WHAT NEEDS TO BE DONE
Please copy exactly the lines that run from the start of the entries to the line containing "Go back using", inclusive.

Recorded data
··········

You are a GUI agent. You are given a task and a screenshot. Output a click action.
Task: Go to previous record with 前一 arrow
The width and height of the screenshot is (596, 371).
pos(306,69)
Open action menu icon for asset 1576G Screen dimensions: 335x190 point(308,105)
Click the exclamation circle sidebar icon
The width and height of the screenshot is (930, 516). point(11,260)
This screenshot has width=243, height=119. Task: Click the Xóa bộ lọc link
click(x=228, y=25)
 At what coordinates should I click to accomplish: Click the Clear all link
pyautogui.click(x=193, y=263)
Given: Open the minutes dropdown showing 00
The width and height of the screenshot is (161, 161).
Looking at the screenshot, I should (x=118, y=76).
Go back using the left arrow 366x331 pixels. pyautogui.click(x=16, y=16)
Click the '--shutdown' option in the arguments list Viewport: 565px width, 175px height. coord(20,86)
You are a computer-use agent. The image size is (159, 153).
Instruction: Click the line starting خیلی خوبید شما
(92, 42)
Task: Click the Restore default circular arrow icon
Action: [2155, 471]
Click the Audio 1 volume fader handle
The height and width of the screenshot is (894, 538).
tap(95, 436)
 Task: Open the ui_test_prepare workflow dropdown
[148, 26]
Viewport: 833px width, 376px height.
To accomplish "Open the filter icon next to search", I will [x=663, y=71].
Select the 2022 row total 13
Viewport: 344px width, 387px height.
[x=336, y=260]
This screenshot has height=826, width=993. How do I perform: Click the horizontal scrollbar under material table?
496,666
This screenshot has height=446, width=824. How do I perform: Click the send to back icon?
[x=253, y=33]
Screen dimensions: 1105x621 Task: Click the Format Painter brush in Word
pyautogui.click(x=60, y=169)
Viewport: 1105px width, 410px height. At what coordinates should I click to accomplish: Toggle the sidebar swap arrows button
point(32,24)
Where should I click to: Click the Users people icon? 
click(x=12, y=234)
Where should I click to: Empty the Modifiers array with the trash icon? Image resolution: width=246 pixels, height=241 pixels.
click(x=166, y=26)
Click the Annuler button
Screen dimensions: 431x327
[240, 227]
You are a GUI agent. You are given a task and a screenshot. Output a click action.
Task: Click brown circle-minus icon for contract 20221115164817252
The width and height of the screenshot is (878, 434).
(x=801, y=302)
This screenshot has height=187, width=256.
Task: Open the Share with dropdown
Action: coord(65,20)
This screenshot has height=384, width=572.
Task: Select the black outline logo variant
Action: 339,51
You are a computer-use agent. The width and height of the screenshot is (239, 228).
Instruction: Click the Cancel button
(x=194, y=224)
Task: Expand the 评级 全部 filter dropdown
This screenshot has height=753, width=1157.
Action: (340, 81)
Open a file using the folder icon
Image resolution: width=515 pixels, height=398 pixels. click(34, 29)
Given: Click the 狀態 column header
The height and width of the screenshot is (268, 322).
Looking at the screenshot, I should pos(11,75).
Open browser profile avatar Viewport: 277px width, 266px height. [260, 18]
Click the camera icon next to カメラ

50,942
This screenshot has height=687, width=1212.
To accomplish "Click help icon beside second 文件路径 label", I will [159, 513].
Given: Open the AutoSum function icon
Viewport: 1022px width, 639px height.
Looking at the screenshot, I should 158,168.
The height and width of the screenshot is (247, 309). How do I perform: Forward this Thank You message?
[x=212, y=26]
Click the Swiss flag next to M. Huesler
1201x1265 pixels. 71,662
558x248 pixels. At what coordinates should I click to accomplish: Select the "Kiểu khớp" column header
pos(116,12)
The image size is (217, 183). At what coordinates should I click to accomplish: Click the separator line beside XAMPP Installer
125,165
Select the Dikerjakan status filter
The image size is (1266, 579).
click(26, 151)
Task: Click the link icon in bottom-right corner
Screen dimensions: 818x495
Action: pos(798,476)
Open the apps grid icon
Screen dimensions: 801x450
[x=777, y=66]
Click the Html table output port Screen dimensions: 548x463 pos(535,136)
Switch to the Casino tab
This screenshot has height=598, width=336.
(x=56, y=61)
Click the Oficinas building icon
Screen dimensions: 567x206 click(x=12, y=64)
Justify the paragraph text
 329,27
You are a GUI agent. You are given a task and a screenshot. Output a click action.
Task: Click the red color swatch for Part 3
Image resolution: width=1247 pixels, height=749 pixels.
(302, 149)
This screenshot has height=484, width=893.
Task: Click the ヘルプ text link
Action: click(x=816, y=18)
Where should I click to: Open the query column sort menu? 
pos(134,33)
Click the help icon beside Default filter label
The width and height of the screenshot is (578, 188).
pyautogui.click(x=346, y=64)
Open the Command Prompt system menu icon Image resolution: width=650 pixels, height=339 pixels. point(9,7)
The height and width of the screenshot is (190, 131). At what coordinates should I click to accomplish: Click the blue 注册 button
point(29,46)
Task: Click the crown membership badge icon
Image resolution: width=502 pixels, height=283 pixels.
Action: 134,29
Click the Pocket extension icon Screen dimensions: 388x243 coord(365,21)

··········

WRITTEN SOLUTION
You are a GUI agent. You are given a task and a screenshot. Output a click action.
Task: Go to previous record with 前一 arrow
The width and height of the screenshot is (596, 371).
pos(306,69)
Open action menu icon for asset 1576G Screen dimensions: 335x190 point(308,105)
Click the exclamation circle sidebar icon
The width and height of the screenshot is (930, 516). point(11,260)
This screenshot has width=243, height=119. Task: Click the Xóa bộ lọc link
click(x=228, y=25)
 At what coordinates should I click to accomplish: Click the Clear all link
pyautogui.click(x=193, y=263)
Given: Open the minutes dropdown showing 00
The width and height of the screenshot is (161, 161).
Looking at the screenshot, I should (x=118, y=76).
Go back using the left arrow 366x331 pixels. pyautogui.click(x=16, y=16)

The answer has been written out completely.